Note that the closest returns (to itself) of a point $y\in B(x,r)$ for the original system have to occur within the sequence $n_k(y)$. Thus, the limit in (5.14) transforms to

(5.16)\begin{equation} \liminf_{k\to \infty} \;\left(\frac{k}{n_k(y)}\right)^{1/\alpha} n_k(y)^{1/\alpha}\cdot d(T^{n_k(y)}(y),y)\geq \mu(B(x,r))^{1/\alpha}\cdot\liminf_{n\to \infty} \;n^{1/\alpha}d(T^n(y),y). \end{equation}

It remains to compile (5.13), (5.14) and (5.16) obtaining

(5.17)\begin{equation} \mu(B(x,r))^{1/\alpha}\cdot\liminf_{n\to \infty} \;n^{1/\alpha}d(T^n(y),y) \leq (\operatorname{esssup} g|_{B(x,r)})^{1/\alpha}\cdot \mu(B(x,r))^{1/\alpha}. \end{equation}

Letting r → 0 we finish the proof.

We may finally conclude the proof of the theorem.

Proof of Theorem 3

As the result is proved µ-almost everywhere we may assume that all the points $x\in\operatorname{supp} \mu$. Take any α > 0 and the Hausdorff measure H_α. Recall that we assume that H_α is σ-finite. There exists a decomposition $H_\alpha = H^s + H^c$, where $H^s\bot \mu$ and $H^c \ll \mu$.

If $H^c=0$, then by the definition of singular measures there exists a set A such that $\mu(A)=1$ and $H_\alpha(A)=H^s(A)=0$. Define a new measure preserving system only on A, that is consisting only of points whose entire orbit stays in A. As A has full measure this new system has all the properties of the original system. Then by the result of Boshernitzan cited in the introduction (1.2)

\begin{equation*}\liminf_{n\to \infty} \;n^{1/\alpha}d(T^n(x),x) =0, \quad\mbox{ for}\, \mu-\mbox{a.e.} x. \end{equation*}

Thus the limit is smaller than g(x) whatever the latter would be.

If $H^s=0$, then the result follows from Proposition 7.
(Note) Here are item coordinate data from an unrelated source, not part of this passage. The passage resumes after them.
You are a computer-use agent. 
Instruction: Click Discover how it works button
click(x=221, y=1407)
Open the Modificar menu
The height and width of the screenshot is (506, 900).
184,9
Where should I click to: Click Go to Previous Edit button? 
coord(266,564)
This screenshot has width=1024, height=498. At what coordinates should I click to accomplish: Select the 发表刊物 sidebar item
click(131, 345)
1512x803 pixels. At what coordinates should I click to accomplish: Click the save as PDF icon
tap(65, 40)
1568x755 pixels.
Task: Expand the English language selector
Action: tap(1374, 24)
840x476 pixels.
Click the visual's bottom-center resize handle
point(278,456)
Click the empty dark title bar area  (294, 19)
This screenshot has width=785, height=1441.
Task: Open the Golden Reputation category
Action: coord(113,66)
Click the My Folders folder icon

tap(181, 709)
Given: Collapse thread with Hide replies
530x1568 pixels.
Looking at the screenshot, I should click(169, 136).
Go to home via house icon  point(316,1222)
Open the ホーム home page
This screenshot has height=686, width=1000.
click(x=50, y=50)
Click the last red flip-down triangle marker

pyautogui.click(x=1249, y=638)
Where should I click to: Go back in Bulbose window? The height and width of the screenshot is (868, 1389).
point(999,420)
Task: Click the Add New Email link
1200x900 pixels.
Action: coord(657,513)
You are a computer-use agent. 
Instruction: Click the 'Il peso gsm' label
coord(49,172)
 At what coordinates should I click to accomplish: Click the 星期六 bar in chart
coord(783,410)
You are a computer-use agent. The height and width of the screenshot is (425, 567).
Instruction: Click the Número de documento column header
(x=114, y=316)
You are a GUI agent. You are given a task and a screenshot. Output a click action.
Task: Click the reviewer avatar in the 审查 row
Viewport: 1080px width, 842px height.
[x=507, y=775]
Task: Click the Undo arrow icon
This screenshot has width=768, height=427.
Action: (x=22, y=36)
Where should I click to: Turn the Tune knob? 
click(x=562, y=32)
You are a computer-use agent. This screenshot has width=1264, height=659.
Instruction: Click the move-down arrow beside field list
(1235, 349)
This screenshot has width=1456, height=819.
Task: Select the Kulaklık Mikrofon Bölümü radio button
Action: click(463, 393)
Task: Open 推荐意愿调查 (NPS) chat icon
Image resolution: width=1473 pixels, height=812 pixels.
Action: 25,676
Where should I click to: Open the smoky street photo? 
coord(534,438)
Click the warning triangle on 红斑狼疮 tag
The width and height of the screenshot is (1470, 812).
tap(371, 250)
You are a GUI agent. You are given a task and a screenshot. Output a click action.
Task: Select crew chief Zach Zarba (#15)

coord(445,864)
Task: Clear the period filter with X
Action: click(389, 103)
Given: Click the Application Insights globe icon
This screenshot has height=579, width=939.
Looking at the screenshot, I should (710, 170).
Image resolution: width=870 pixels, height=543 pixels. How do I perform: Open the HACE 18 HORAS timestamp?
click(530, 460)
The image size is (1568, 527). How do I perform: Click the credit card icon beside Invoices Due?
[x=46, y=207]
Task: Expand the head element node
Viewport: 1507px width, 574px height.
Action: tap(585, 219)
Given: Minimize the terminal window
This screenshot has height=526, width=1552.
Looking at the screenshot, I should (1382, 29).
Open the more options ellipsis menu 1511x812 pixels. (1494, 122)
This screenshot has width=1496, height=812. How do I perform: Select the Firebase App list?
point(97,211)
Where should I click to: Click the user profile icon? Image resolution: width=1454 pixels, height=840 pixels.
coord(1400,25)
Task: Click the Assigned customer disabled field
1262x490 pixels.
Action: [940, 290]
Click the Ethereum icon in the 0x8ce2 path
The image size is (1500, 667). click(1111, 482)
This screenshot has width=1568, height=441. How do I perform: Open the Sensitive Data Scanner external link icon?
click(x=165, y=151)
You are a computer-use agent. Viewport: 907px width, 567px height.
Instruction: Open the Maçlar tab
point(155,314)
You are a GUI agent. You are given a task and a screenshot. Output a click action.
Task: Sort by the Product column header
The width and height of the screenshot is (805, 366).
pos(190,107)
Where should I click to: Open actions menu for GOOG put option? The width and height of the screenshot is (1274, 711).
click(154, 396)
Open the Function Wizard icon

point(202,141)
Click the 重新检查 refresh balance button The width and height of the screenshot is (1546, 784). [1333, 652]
Finally, if both the singular part and the absolutely continuous part exist, then – as above – take a set A of full µ-measure for which $H^s(A)=0$ and define the system restricted to A. Within this new system $H_\alpha\ll \mu$ and this case has already been solved above.